REQUEST 1:
Answer these questions about the antiderivative solution:
(a) What is the first substitution made in the integral?
(b) Which trigonometric identity is noted to simplify sec^2θ − 1?
(c) What logarithm rule is cited for bringing in the negative 1 as an exponent?
REQUEST 2: Print the part of the antiderivative solution between "#I=intsectheta/tanthetad theta#" and "#csctheta=u/sqrt(u^2-1)# and #cottheta=1/sqrt(u^2-1)#.", inclusive.

TEXT SEGMENT:
::::::::::

How do you find the antiderivative of # {(e^x)/ [(e^(2x)) - 1]}#?

1 Answer
Oct 22, 2016

Answer:

#ln(sqrt(e^(2x)-1)/(e^x+1))+C#

Explanation:

#I=inte^x/(e^(2x)-1)dx#

Let #u=e^x# so that #du=e^xdx#:

#I=inte^x/((e^x)^2-1)dx=int1/(u^2-1)du#

Now, we can ley #u=sectheta#. This implies that #du=secthetatanthetad theta#.

Plugging these in:

#I=int(secthetatantheta)/(sec^2theta-1)d theta#

Note that #1+tan^2theta=sec^2theta#, so #sec^2theta-1=tan^2theta#:

#I=int(secthetatantheta)/tan^2thetad theta#

#I=intsectheta/tanthetad theta#

#I=int1/costheta(costheta/sintheta)d theta#

#I=intcsctheta#

This is a fairly common integral:

#I=-ln(abs(csctheta+cottheta))#

We need to rewrite this using #u=sectheta#. This means we have a right triangle where #u# is the hypotenuse, #1# is the side adjacent to #theta#, and #sqrt(u^2-1)# is the side opposite #theta#.

Thus #csctheta=u/sqrt(u^2-1)# and #cottheta=1/sqrt(u^2-1)#.

So:

#I=-ln(abs(u/sqrt(u^2-1)+1/sqrt(u^2-1)))+C#

#I=-ln(abs((u+1)/sqrt(u^2-1)))+C#

Bringing in the negative #1# as an exponent through the rule #Blog(A)=log(A^B)#:

#I=ln(abs(sqrt(u^2-1)/(u+1)))+C#

Through #u=e^x#:

#I=ln(abs(sqrt(e^(2x)-1)/(e^x+1)))+C#

Notice that #sqrt(e^(2x)-1)>0# and #e^x+1>0# for all values of #x#, so the absolute value bars can be removed:

#I=ln(sqrt(e^(2x)-1)/(e^x+1))+C#

::::::::::

(Dataset entries)
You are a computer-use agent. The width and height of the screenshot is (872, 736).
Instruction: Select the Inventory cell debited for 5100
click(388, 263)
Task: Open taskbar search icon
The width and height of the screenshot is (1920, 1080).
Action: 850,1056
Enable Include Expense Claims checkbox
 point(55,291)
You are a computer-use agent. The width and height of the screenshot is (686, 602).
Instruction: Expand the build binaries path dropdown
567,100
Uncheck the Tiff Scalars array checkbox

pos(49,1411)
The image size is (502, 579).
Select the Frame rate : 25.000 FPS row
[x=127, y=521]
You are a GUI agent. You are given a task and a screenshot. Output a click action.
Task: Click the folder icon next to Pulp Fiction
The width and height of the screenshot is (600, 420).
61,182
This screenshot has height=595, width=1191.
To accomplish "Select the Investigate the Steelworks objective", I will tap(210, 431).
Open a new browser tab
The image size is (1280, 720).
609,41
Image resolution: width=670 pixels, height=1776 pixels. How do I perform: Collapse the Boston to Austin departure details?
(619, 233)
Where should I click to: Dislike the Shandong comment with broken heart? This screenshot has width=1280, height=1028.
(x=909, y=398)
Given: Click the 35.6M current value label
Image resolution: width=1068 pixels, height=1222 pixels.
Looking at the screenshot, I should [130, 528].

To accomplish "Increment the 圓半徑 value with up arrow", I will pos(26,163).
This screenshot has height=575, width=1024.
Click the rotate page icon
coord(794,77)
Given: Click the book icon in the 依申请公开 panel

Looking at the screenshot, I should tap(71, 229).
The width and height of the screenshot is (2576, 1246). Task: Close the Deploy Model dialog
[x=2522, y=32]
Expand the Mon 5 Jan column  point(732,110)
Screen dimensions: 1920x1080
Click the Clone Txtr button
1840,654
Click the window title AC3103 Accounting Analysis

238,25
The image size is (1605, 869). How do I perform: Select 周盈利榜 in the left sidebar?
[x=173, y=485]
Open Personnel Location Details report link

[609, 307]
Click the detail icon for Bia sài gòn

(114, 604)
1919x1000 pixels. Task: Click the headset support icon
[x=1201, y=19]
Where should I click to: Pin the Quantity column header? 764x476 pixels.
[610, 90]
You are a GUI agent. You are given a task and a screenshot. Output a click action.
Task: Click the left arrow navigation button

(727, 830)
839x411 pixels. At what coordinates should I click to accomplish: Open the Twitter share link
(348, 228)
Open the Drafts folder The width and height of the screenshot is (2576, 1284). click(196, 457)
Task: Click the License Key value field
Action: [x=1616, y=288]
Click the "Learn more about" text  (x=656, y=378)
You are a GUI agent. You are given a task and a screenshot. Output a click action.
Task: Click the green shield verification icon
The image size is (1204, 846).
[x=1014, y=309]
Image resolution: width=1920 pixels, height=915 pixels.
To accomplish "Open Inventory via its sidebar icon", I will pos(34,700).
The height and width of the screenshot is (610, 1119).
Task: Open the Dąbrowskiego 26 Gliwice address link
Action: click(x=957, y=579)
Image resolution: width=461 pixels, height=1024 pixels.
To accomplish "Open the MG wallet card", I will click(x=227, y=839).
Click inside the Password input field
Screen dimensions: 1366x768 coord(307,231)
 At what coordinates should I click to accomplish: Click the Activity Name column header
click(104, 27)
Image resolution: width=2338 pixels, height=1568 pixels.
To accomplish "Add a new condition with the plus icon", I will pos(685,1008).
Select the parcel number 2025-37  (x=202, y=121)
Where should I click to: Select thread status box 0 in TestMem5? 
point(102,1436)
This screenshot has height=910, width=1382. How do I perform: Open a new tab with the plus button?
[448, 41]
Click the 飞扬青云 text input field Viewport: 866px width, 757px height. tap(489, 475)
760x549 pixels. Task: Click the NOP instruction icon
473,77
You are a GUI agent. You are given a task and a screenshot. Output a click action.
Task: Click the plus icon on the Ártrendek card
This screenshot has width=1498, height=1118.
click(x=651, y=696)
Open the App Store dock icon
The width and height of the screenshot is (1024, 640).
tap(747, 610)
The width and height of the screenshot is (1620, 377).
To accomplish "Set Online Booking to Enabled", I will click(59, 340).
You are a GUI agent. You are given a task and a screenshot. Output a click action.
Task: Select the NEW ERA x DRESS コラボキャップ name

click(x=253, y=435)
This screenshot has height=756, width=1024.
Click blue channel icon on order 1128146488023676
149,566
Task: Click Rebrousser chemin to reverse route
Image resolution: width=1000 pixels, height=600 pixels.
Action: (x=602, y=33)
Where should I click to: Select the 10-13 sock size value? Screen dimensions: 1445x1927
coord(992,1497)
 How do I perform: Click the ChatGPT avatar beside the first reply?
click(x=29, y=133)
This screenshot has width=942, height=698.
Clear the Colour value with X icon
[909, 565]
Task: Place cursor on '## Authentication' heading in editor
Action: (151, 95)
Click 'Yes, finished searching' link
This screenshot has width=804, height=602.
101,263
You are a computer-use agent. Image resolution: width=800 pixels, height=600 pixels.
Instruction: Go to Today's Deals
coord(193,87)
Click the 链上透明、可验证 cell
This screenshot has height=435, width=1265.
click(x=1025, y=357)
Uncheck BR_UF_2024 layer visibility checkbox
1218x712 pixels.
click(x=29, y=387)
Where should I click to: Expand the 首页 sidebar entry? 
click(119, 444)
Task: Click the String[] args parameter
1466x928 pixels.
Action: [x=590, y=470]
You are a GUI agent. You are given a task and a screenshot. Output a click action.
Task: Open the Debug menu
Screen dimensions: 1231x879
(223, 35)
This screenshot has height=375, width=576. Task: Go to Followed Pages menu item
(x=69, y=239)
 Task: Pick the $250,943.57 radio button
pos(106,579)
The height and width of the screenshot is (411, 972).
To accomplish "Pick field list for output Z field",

::::::::::

TASK OUTPUT 1:
(a) u = e^x, so that du = e^x dx.
(b) 1 + tan^2θ = sec^2θ.
(c) B log(A) = log(A^B).

TASK OUTPUT 2:
#I=intsectheta/tanthetad theta#

#I=int1/costheta(costheta/sintheta)d theta#

#I=intcsctheta#

This is a fairly common integral:

#I=-ln(abs(csctheta+cottheta))#

We need to rewrite this using #u=sectheta#. This means we have a right triangle where #u# is the hypotenuse, #1# is the side adjacent to #theta#, and #sqrt(u^2-1)# is the side opposite #theta#.

Thus #csctheta=u/sqrt(u^2-1)# and #cottheta=1/sqrt(u^2-1)#.